Intrathecal Adeno-Associated Virus Vector-mediated Gene Delivery for Adrenomyeloneuropathy.

Mutations in the gene encoding the peroxisomal ATP binding cassette transporter (ABCD1) cause elevations in very long chain fatty acids (VLCFA) and the neurodegenerative disease adrenoleukodystrophy (ALD). In most adults, this manifests as the spinal cord axonopathy, adrenomyeloneuropathy (AMN). A challenge in virus-based gene therapy in AMN is how to achieve functional gene correction to the entire spinal cord while minimizing leakage into the systemic circulation, which could contribute to toxicity.
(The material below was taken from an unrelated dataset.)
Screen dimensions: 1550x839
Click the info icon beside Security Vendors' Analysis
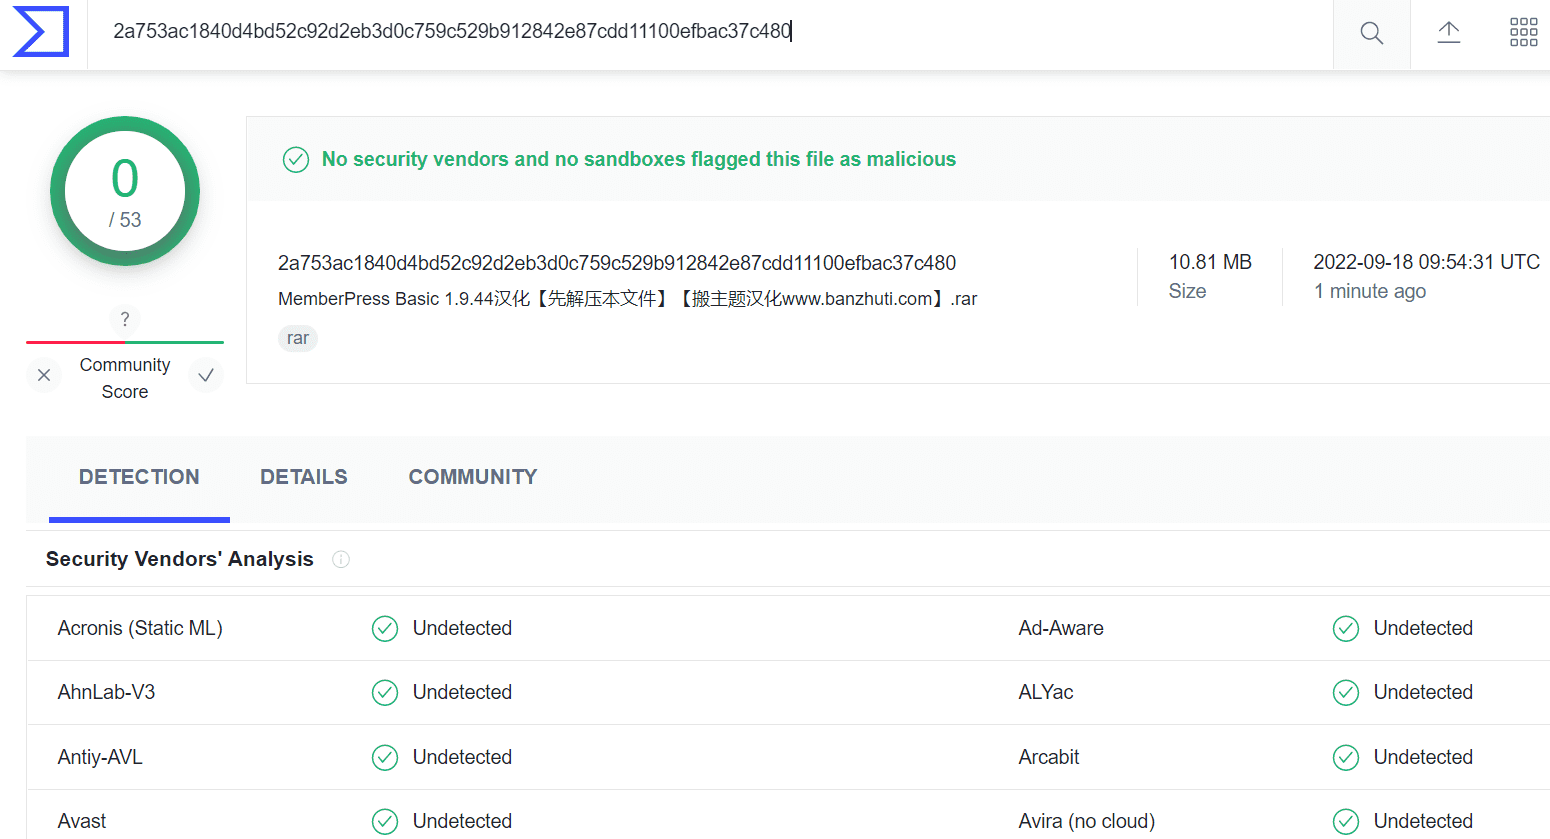pos(341,559)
In the present study, we used an osmotic pump to deliver adeno-associated virus (AAV) vector into the lumbar CSF space in mice. We report that slow intrathecal delivery of recombinant AAV serotype 9 (rAAV9) achieves efficient gene transfer across the spinal cord and dorsal root ganglia as demonstrated using two different transgenes, GFP and ABCD1. In the Abcd1-/- mouse, gene correction after rAAV9-CBA-hABCD1 continuous delivery led to a 20% decrease of VLCFA levels in spinal cord compared to controls. The major cell types transduced were astrocytes, vascular endothelial cells and neurons. Importantly, rAAV9 delivered intrathecally by osmotic pump, in contrast to bolus injection, greatly reduced systemic leakage into peripheral organs, particularly liver and heart tissue.